Unintended Stopiteration in a Generator
Update (2022-09-05): The issue described in this post was addressed by PEP
479, which made it so that StopIteration
is automatically changed into a RuntimeError
when raised inside a generator.
As of python 3.5 (which was already available when this post was written), it
was possible to opt into the new behavior with from __future__ import generator_stop
, and the default was changed in python 3.7.
Sometimes, if I have a generator that I happen to know is non-empty, and I want to get at the first element, I’ll write code like this:
output = next(f for f in os.listdir(dir) if f.endswith('.o'))
In theory, the intended meaning of this code is something like this:
outputs = [f for f in os.listdir(dir) if f.endswith('.o')]

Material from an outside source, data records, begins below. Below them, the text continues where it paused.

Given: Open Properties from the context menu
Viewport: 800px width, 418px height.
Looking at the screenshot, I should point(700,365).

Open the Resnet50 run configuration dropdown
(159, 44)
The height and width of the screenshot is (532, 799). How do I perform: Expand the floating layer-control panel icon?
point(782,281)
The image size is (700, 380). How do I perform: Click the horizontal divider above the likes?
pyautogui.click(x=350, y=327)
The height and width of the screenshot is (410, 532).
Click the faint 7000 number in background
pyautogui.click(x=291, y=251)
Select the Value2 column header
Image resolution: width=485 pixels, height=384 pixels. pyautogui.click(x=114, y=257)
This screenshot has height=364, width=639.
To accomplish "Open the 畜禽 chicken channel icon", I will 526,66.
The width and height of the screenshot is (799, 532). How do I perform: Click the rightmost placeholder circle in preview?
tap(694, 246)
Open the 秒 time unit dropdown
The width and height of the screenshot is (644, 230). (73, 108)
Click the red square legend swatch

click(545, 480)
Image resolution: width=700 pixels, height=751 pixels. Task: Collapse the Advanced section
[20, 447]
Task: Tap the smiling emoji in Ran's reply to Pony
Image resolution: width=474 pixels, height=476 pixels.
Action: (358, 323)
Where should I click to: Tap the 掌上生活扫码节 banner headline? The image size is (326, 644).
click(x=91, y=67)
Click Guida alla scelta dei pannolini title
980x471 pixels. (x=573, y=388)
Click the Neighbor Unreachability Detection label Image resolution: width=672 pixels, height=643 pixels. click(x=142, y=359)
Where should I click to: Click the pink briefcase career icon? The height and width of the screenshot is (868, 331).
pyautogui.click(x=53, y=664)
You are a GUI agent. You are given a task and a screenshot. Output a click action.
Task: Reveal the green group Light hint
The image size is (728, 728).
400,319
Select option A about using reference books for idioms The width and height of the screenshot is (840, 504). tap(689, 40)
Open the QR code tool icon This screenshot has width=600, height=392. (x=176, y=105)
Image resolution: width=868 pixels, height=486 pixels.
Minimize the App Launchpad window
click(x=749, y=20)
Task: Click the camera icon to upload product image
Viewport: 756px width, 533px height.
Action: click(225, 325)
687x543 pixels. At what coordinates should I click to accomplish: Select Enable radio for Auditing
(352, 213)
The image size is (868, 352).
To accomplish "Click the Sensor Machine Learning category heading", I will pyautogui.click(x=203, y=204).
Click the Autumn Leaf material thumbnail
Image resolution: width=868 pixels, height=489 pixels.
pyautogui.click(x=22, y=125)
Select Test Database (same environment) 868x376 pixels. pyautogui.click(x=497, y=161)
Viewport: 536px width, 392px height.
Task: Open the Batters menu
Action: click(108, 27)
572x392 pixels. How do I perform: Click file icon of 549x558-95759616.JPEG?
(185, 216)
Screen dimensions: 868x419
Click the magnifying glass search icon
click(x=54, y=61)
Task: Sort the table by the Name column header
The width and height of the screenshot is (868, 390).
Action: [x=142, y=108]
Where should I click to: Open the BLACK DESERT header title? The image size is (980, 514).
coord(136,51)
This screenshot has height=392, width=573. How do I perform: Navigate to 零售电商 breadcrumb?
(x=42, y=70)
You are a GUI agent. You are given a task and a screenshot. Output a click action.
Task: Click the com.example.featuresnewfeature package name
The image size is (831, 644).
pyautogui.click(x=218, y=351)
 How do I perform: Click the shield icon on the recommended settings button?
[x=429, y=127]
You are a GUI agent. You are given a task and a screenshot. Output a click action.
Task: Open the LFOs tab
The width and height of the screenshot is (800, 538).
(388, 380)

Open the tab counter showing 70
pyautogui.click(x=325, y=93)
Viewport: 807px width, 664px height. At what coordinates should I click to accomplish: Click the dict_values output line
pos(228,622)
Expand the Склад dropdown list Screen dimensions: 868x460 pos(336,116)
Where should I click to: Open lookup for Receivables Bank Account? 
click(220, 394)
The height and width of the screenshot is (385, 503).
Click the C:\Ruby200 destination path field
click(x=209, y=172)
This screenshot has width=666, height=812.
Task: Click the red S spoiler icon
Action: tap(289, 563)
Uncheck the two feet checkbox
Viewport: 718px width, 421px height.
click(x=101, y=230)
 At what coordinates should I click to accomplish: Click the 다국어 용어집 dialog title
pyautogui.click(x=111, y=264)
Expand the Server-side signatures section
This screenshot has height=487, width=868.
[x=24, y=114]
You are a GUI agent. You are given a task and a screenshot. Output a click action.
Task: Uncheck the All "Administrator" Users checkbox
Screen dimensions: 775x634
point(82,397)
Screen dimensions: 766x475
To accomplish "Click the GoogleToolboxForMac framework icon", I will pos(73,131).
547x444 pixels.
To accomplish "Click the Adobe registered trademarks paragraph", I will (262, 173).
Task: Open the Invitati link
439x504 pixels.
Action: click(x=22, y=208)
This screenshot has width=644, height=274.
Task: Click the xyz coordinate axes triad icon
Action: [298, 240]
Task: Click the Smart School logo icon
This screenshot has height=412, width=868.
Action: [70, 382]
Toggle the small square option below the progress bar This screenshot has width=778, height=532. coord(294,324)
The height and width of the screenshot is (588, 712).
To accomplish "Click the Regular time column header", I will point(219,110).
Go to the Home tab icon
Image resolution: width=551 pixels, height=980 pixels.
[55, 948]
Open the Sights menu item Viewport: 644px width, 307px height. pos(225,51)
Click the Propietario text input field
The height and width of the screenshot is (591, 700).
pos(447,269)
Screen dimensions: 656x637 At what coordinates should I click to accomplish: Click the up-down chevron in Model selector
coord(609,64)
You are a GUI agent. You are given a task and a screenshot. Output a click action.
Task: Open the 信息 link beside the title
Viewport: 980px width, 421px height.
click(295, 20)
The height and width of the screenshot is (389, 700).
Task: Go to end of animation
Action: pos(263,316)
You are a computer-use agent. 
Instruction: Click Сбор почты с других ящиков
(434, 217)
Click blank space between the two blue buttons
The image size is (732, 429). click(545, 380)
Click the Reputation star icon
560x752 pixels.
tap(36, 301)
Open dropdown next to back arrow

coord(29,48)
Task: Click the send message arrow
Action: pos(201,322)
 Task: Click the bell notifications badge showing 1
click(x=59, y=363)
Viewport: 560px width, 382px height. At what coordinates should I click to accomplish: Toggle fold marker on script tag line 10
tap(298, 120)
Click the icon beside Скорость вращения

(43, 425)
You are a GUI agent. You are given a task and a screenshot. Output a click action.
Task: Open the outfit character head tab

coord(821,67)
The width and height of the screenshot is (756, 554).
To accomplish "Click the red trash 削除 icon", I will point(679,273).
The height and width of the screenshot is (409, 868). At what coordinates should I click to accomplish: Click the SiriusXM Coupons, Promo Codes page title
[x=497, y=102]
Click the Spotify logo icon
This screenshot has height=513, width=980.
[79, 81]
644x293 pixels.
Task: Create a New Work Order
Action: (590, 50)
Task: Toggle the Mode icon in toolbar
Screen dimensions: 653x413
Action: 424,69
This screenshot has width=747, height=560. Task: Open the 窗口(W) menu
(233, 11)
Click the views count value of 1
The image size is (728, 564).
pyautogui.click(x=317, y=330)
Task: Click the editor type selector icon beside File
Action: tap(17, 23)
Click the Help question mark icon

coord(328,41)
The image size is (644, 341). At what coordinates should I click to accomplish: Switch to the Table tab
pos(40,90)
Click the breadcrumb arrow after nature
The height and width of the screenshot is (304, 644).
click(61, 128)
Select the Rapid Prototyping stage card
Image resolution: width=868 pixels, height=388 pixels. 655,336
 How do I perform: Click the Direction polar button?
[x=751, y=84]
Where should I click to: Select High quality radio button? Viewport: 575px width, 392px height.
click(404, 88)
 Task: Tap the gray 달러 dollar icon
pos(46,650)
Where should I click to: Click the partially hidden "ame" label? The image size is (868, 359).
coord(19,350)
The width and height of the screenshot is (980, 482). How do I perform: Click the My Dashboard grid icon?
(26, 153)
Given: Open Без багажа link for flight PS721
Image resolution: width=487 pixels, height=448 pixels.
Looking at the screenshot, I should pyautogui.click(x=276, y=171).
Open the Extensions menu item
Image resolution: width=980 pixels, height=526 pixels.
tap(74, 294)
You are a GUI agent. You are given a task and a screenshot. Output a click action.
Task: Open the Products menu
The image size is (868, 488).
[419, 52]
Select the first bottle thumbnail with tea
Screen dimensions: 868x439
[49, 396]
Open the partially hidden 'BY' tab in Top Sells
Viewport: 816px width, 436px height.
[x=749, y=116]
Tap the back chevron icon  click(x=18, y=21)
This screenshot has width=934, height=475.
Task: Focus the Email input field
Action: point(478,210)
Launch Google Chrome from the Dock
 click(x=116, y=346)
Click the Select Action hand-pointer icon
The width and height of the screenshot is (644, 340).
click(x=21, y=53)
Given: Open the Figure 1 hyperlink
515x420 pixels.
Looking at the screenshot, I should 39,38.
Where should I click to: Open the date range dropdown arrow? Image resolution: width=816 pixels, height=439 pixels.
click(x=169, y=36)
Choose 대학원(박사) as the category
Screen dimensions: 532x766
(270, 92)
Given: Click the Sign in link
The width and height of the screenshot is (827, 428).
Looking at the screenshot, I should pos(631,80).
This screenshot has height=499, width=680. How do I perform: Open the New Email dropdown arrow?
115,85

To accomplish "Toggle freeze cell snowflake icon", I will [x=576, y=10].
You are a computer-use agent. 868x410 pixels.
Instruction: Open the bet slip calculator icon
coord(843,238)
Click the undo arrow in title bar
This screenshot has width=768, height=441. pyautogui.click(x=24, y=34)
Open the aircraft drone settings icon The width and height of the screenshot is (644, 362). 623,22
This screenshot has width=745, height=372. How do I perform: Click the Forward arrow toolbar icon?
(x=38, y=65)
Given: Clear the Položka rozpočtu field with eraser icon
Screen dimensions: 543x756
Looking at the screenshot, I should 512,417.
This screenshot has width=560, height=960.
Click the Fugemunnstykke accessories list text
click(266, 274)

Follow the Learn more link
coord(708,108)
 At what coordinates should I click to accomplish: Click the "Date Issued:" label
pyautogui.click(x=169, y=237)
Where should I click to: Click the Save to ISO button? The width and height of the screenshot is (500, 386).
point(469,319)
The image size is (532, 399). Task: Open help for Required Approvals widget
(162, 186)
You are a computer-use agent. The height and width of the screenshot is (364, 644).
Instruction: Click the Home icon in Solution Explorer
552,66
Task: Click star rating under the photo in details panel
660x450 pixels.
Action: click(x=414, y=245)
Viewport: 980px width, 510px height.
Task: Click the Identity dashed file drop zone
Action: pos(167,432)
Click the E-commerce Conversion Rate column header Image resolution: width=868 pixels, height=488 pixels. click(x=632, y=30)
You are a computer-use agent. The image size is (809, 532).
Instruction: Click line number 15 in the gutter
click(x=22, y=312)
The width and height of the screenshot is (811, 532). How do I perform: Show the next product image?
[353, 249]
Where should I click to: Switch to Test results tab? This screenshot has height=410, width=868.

assert len(outputs) > 0 # or maybe assert len(outputs) == 1
output = outputs[0]
These two pieces of code are similar, but differ in one important way – if the
assumption is wrong (i.e. there is a bug in the program), then the second will
raise an AssertionError
, while the first will raise a StopIteration
exception. If this code happens to be inside a generator, maybe like this:
def outputs(dirs):
for dir in dirs:
yield next(f for f in os.listdir(dir) if f.endswith('.o'))
Then while an AssertionError
would correctly bubble up to the caller, a
StopIteration
exception would instead only prematurely signal that the
generator is exhausted, and it wouldn’t be possible in general for the caller
to tell that something has gone wrong – it’s likely that the program would
just keep running and produce wrong results, making the bug potentially much
less straightforward to track down.
So while using next
for this purpose is cute, its behavior in cases like this
might catch you off guard. If your intention is to communicate an assumption
you’re making, you’re probably better off using assert
, even if it’s slightly
more long-winded.